**EXERCISE BRIEF:**
Extend the blog post about studying Spanish below, picking up right after its final sentence.

Sunday, March 21, 2010

Muy Embarazada!

I am studying Spanish. Hola!

Studying a language, while mostly a tedious task in repetition and mundane phrases inapplicable to real life ("The man is wearing shoes and socks in the park!" "Look at the girl eating cheese!"), is a pristine opportunity to pretend. To pretend that I might travel, or live in exotic locales, or marry an attractive cabana boy, and spend the rest of my days on the beach ordering margaritas from los servantes. To pretend that I actually have the stamina and dedication to keep studying beyond the basics. To pretend that I haven't mastered introductory phrases in Thai, German, French, Spanish, American Sign Language, and Kiswahili, only to give up before getting anywhere near conversational ability or fluency.

But mostly, I pretend that I'm not living out one of my very worst nightmares - a return to being a high school student.

You see, in order to graduate with a BA from my university, you had to have completed at least Grade 12 of any foreign language. I started out studying sciences, and so when I transferred to a BA program in my third year, I realized with a sickening thunk of my stomach that I'd only studied up to Grade 10 French, and had slacked off at that. So I took a summer course in Spanish which was the equivalent of the first half of Grade 11, and planned on following up with a second course the following semester.

I showed up for only one class of Spanish 102, during which the teacher made no less than three students cry. I don't remember any of the content, only my rising sense of petrification. I dropped the course the next day. A meagre attempt at German, a lot more dropped courses, and my eventual dropping out altogether in order to preserve my literal sanity, and...Hola! The waking nightmare of student life has returned.

**PROVIDED DATA:**
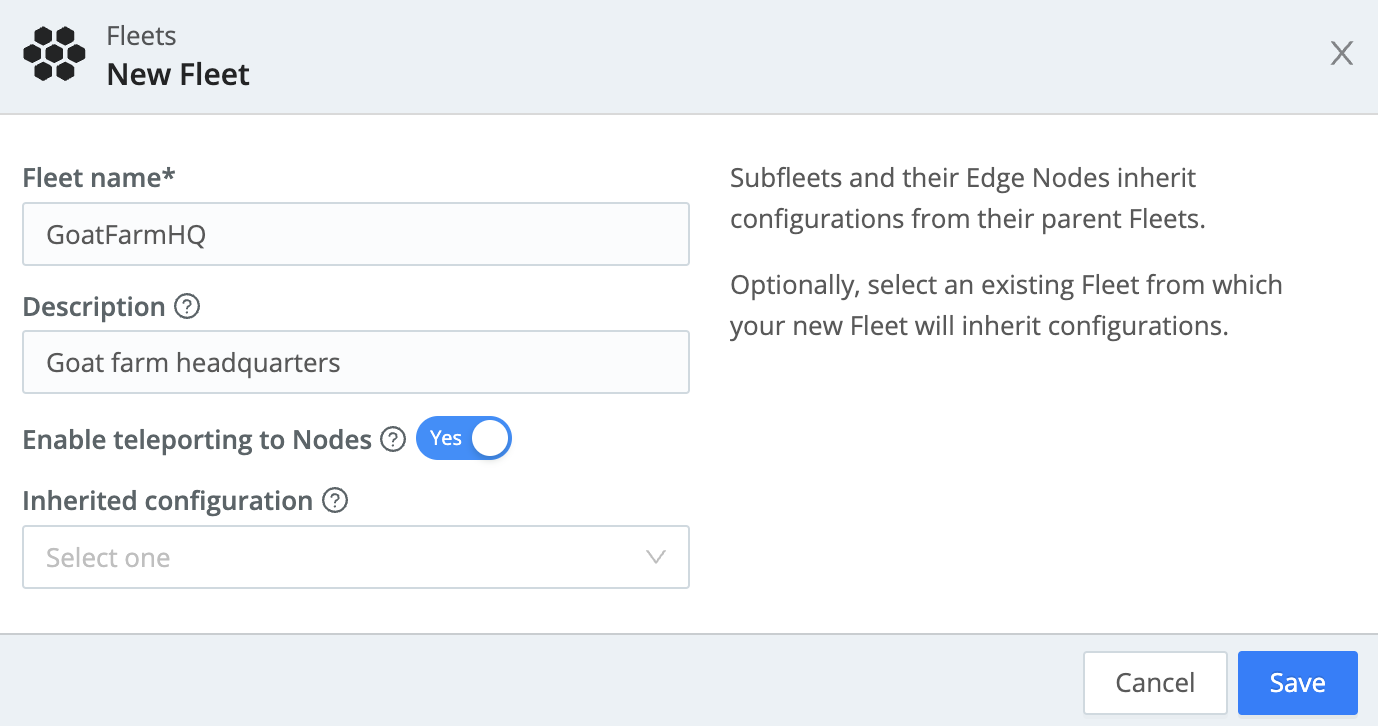Click the Yes label on the teleport switch
This screenshot has height=726, width=1378.
coord(446,438)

**THE ANSWER:**
I've spent time perusing different courses I could take, online, mostly out of boredom, but ultimately my fear of being a student, as well as tuition meets poverty, kept me away. Until I discovered that anyone within the province of British Columbia can take any course offered in high school, online or in person, absolutely free. In fact, those that register to study Spanish are sent a Spanish-English dictionary, for free, to keep, just because. I like free things. Plus by taking my language credit through a high school, instead of university, I'm taking about two thousand dollars of future tuition away from my university...and I like the thought of that. And the online language courses are often via Rosetta Stone, which is a very, very expensive language software, most often used by adults to study on their own...free!

So...I somehow registered to become a student of the North Vancouver Island School of Distance Education. And I am studying espanol. Except that my teacher isn't marking my work this week, because he's on March break. Did I mention that sometimes, I wake up in the night in a cold sweat, because I've just had a dream where I somehow needed to upgrade a math course and through a series of administrative decisions was placed back in the tenth grade, just in time for exams? No? Because...I do. School haunts my dreams, still. Maybe this is a kind of desensitizing therapy...

Oy! Es diablo!
Mi madre no come la leche, porque ella es lactose-intolerente.